Infusion pumps are devices that deliver fluids, including nutrients and medications, into a patient’s body in a controlled manner. They are widely used in hospitals, other clinical settings and, increasingly, in the home because they allow a greater level of accuracy in fluid delivery.
According to an FDA press release, the Colleague Infusion Pump recall order is based on Baxter’s longstanding failure to correct many serious problems with the devices, including battery failures and software errors. The FDA believes there may be as many as 200,000 Colleague infusion pumps currently in use.
The FDA said it has been working with Baxter since 1999 to correct numerous device flaws. Since then, Colleague pumps have been the subject of several Class I recalls for battery swelling, inadvertent power off, service data errors, and other issues. In June 2006, the FDA obtained a consent decree of permanent injunction in which Baxter agreed to stop manufacturing and distributing all models of the Colleague pump until the company corrected manufacturing deficiencies and until devices in use were brought into compliance. Since then, Baxter has made numerous changes to the Colleague pumps but these changes have not corrected the product defect leading to the permanent injunction, the FDA said.
Baxter last month submitted a proposed correction schedule to the agency that stated that the firm did not plan to begin
According to the FDA, Baxter last month submitted a proposed correction schedule to the agency that stated that the firm did not plan to begin the latest round of corrections to the defective pumps until May 2012. The proposal also stated that Baxter does not anticipate completion of the proposed corrections until 2013. The FDA deemed this plan unacceptable, and ordered the recall in accordance with the 2006 consent decree.

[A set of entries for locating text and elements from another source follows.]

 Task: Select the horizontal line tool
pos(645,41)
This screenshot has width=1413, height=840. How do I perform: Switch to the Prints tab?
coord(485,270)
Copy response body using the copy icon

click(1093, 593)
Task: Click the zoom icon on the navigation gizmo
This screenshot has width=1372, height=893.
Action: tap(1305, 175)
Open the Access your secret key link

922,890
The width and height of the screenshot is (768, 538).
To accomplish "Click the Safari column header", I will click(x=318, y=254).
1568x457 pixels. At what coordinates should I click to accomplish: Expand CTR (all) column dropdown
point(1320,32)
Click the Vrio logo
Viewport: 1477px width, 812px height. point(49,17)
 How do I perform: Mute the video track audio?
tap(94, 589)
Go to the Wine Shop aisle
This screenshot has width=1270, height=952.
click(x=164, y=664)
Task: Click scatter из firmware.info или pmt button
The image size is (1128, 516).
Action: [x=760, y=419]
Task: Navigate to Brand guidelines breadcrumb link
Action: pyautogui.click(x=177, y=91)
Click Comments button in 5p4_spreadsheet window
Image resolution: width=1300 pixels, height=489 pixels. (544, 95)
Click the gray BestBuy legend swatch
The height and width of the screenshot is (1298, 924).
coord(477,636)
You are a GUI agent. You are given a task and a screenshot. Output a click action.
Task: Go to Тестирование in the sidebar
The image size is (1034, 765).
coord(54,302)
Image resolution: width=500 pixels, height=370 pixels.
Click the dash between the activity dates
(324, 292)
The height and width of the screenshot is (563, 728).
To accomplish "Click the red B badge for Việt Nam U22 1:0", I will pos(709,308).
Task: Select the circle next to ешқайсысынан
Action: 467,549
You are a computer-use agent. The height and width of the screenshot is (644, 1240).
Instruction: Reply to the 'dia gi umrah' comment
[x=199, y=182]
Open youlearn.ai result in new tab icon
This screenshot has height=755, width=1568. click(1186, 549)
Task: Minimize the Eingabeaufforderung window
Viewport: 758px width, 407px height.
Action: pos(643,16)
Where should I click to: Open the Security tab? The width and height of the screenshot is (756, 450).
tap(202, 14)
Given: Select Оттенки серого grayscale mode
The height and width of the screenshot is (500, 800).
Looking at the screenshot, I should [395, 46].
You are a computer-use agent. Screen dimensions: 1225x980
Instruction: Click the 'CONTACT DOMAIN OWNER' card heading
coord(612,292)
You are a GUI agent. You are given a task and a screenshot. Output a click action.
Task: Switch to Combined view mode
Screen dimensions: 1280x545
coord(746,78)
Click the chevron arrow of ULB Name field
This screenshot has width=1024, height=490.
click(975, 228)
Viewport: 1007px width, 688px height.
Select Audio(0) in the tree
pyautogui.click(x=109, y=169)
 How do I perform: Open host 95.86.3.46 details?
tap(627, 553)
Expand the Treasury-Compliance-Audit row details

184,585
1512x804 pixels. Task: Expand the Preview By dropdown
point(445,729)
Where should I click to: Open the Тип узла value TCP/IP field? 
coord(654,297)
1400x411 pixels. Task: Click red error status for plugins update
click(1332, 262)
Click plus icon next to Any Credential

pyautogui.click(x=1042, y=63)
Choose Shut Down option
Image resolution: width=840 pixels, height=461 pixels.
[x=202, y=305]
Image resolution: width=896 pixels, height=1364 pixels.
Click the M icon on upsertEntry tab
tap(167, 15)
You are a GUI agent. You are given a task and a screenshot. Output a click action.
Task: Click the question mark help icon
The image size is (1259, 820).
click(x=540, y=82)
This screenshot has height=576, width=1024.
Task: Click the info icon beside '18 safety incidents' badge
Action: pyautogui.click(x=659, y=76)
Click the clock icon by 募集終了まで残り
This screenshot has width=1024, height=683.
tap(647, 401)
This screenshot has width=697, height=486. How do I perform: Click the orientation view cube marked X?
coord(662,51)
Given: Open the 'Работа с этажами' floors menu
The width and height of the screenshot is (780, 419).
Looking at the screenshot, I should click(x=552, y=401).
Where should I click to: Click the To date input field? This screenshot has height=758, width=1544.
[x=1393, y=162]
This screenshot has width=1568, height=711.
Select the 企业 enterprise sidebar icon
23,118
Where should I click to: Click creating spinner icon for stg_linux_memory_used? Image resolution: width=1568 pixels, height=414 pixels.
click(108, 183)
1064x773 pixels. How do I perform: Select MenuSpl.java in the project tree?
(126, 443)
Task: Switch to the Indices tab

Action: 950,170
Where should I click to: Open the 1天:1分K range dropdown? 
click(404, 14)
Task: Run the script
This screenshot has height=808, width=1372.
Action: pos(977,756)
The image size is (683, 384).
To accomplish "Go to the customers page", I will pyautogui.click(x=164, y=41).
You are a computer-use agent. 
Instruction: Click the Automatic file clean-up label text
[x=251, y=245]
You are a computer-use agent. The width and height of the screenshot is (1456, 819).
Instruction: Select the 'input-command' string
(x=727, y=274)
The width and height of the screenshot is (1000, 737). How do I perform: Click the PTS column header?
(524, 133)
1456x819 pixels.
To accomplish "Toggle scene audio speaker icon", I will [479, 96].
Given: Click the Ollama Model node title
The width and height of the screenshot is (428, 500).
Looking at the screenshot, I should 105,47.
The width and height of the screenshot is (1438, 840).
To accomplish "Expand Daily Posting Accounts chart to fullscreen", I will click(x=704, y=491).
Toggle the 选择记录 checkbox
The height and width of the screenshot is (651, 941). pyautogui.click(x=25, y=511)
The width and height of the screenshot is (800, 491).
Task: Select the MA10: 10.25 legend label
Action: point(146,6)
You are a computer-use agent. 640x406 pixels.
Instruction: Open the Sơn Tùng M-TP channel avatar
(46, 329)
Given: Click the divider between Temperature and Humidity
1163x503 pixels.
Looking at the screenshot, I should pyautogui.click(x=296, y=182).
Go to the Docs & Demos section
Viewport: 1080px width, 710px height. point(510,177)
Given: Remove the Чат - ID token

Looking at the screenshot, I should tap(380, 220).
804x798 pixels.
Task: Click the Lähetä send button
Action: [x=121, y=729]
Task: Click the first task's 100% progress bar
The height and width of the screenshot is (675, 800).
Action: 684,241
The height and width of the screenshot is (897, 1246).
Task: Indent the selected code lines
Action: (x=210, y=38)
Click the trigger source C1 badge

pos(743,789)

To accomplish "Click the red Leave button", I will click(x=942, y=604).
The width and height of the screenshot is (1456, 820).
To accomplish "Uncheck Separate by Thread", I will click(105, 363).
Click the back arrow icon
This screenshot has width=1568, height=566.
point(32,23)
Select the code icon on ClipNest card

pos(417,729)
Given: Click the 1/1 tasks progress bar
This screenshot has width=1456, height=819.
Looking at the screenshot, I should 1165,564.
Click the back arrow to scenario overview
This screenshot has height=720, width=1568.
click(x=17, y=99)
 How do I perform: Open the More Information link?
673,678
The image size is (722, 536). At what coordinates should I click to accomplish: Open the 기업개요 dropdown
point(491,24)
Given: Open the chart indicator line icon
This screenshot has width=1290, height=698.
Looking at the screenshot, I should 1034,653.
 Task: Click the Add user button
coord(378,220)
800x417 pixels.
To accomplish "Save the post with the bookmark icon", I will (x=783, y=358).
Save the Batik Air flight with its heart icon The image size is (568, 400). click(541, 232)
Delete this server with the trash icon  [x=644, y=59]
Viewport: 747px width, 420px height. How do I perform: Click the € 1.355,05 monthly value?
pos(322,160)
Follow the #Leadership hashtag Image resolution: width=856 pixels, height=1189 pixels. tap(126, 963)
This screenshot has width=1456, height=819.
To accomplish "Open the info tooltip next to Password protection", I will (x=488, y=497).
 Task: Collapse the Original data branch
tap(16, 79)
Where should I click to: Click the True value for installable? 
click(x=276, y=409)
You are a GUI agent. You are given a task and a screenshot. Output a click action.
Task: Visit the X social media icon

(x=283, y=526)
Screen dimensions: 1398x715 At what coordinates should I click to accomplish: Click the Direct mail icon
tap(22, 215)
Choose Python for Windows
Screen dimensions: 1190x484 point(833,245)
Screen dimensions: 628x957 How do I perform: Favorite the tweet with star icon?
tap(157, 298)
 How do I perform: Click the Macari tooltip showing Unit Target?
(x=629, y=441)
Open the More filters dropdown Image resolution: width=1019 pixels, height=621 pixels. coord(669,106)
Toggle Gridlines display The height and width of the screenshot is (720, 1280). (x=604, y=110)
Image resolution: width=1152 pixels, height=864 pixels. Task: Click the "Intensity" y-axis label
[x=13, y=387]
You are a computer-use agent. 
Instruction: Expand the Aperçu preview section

As a result, the FDA is now ordering Baxter to:
• Recall and destroy all Colleague infusion pumps.
• Reimburse customers for the value of the recalled device
• Assist in finding a replacement for these customers.
Hospitals and other users of Baxter’s Colleague pumps will be receiving further instruction and information from Baxter and the FDA regarding their transition, the FDA said.
According to a New York Times report, the Colleague infusion pumps have not been sold to new customers since 2005 and will be phased out. The company expects to offer to exchange its Sigma Spectrum infusion pumps for the Colleague pumps.